Диана пустилась в долгие рассуждения. Я объяснил ей, что больше не могу говорить.
– Кто звонил? – поинтересовался Спенсер.
Если бы я сказал ему, что звонила Диана, то неизбежно последовала бы тирада, которую у меня не было ни малейшего желания выслушивать; поэтому я солгал.
– Робин, – сказал я.
– Милая Робин.
Когда Спенсер поднял к себе в квартиру на лифте последний ящик со своими собственными вещами и выбрал картину, которая пришлась ему по вкусу – «я или продам ее и верну тебе деньги, или возьму себе как рождественский подарок», – я приостановил сборы и сварил нам кофе.
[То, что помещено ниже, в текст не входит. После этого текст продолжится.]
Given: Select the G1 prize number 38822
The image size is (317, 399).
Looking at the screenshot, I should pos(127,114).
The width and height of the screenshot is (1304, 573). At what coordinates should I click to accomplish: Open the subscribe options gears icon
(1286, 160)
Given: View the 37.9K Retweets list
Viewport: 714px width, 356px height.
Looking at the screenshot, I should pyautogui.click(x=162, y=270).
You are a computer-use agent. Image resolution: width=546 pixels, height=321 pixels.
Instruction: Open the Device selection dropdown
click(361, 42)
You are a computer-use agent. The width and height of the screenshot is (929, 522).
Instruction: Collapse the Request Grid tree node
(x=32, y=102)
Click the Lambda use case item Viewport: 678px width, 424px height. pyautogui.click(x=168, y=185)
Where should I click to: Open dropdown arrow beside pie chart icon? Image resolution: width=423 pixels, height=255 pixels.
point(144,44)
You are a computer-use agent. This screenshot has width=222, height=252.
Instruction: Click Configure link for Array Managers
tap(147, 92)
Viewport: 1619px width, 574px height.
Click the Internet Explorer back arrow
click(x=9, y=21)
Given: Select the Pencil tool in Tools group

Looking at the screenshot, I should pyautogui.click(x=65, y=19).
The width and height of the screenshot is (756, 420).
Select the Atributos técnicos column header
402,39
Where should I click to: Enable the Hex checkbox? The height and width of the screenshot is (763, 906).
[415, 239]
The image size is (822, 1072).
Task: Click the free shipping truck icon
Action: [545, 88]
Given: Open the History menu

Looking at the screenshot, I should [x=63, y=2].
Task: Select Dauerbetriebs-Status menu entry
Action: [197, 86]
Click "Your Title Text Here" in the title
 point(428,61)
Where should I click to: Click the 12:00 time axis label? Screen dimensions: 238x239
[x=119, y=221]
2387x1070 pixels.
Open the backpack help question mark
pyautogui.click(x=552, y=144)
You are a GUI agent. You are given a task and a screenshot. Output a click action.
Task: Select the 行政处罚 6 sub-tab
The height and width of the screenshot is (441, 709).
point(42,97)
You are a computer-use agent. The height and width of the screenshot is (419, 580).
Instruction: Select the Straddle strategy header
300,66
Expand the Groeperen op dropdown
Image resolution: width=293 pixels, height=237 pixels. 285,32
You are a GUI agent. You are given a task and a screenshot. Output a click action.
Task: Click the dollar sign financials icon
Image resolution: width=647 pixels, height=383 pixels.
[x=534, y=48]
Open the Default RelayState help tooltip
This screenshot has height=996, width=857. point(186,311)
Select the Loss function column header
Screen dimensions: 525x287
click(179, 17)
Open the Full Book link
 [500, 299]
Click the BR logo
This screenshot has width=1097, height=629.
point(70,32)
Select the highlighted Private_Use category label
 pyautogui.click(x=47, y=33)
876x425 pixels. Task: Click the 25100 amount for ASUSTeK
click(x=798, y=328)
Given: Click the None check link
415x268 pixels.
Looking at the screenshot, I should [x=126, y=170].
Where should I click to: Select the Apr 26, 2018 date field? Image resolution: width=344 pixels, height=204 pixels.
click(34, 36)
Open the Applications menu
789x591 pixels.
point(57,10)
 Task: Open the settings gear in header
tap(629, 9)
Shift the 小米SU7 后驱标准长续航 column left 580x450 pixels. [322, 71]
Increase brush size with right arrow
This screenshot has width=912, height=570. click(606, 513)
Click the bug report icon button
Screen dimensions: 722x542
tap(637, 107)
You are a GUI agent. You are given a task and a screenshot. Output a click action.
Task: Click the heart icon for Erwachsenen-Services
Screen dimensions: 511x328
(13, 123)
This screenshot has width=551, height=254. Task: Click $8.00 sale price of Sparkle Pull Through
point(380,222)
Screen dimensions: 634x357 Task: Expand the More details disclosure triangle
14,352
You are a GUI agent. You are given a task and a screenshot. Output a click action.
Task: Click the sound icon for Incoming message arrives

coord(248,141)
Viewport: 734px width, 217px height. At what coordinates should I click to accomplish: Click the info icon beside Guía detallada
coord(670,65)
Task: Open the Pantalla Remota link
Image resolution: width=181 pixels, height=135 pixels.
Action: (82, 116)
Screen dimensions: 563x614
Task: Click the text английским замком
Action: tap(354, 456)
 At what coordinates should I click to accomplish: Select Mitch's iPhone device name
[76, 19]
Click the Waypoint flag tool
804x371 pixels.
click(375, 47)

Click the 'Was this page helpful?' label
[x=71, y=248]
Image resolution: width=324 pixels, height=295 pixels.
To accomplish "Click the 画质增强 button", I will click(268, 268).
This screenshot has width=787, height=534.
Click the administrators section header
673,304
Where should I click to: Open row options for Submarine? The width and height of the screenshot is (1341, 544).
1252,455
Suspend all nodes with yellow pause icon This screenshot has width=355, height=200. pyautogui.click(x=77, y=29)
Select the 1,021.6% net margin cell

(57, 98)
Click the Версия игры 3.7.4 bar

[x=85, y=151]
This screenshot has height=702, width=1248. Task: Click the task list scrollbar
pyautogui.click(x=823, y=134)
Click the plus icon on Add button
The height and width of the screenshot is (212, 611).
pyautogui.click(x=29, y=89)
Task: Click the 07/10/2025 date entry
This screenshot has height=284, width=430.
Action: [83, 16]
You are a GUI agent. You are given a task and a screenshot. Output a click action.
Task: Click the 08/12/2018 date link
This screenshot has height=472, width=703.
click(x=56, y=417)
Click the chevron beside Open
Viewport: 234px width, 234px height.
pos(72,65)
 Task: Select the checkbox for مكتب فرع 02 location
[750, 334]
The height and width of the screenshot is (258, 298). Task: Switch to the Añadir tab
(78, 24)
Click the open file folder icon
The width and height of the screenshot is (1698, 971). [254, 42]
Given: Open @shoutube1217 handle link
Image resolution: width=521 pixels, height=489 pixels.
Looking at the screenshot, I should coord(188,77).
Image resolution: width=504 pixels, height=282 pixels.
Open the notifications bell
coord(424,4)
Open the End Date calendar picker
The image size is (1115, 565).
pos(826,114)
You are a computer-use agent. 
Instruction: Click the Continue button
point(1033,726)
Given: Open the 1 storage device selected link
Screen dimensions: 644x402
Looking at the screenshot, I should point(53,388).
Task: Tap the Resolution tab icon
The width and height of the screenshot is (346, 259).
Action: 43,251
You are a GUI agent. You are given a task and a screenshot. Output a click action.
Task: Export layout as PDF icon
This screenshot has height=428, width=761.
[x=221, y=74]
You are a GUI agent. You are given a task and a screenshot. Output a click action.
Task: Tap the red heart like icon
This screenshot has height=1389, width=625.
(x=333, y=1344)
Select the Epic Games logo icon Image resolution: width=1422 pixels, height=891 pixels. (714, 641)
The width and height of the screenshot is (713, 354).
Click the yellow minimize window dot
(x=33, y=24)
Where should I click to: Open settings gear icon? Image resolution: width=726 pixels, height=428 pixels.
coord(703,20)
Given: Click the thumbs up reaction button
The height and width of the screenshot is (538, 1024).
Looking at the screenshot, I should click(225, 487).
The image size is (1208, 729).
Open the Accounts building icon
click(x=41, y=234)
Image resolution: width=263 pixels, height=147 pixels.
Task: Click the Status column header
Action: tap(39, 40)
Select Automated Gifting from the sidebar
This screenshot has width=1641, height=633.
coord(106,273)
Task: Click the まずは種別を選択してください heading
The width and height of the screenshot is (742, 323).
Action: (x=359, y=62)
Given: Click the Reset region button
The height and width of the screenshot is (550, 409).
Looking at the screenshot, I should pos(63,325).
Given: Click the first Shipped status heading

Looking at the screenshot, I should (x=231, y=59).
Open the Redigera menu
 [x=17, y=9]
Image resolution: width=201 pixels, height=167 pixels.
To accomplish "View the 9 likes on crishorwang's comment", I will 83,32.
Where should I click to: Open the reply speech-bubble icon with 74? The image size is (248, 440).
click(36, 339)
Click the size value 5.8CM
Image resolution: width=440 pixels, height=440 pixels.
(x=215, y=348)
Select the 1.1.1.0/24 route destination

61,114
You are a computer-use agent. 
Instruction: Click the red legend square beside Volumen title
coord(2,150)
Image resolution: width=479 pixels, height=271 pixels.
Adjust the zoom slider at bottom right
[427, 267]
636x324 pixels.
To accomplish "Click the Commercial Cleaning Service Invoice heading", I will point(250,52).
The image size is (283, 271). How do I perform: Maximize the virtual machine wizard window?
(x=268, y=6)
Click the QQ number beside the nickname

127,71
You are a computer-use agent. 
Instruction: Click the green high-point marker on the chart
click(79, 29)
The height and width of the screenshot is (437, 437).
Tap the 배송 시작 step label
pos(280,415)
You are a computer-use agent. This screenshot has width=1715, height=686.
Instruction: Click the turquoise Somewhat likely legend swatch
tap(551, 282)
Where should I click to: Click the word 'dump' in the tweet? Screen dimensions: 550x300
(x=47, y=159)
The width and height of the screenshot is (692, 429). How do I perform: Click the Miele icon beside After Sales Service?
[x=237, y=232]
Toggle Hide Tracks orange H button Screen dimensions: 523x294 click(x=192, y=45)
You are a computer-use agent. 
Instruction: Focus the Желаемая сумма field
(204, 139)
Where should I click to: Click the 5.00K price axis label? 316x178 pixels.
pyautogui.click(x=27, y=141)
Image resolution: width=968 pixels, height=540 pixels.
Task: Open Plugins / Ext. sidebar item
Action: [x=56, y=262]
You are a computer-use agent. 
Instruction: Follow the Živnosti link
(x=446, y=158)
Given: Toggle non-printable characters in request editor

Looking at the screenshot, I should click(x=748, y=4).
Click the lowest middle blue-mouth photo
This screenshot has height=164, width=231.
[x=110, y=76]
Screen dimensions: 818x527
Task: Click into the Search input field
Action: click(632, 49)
– Самый крепкий кофе на этом берегу Лиффи, – сказал Спенсер.
Он достал из кармана серебряную фляжку и долил ее содержимое в кофе.
– Можно только догадываться, что именно ты имеешь в виду.
– Именно это я и имею в виду. – Спенсер протянул мне флягу, но я прикрыл свою чашку рукой.
– Я за рулем, – объяснил я.
– Я просто не понимаю: кому может прийти в голову в такой день водить машину?
– Ты что, забыл? Я ведь съезжаю.
– Так, послушай, я хочу тебе кое-что сказать.
– Говори, – согласился я, заворачивая кисти в тряпку.
– Скажи, пожалуйста, миледи, королеве Богом проклятого племени, что ты покинул колыбель творчества и отверг мою безмерную щедрость.
– Тебе уже говорили, что ты страдаешь словесным поносом?
– Не смей меня оскорблять.
– Я и не собирался. Ты имеешь в виду Диану?
– Если ты именно так ее называешь. Мне нравится…
– Она прекрасно знает, что я отсюда съезжаю, – сказал я, протягивая руку к фляжке Спенсера и капая из нее в чашку.
Я вдруг почувствовал, что мне надо срочно успокоить неожиданно расшалившиеся нервы.
– Знаешь, чего я боюсь? Поздно вечером она придет сюда тебя разыскивать. А найдет меня. И что тогда? Она вгрызется в меня зубами и высосет из меня всю кровь.
– По-моему, ее уже кто-то опередил. Ты давно смотрел на себя в зеркало?
– Ты – бессердечный засранец.
– Я говорю тебе правду.
Спенсер покачал головой. Он зажег еще одну сигарету, поднялся со стула и принялся кружить по опустевшей комнате. В ней было так пусто, что у меня защемило сердце. Виски словно прожег мне дыру в желудке. Я заметил, как Спенсер неожиданно остановился и заглянул в один из ящиков, которые я еще не успел отнести в пикап. Вынув изо рта сигарету, Спенсер начал перебирать сложенные в ящике рисунки, и все во мне заклокотало от скорби и гнева. Это были портреты Диллона. Спенсер вытащил один из рисунков и, держа его перед собой, стал, сощурившись, внимательно его изучать. Не успел он высказать свое мнение или вообще произнести хотя бы слово, как я бросился через всю комнату и вырвал рисунок у него из рук.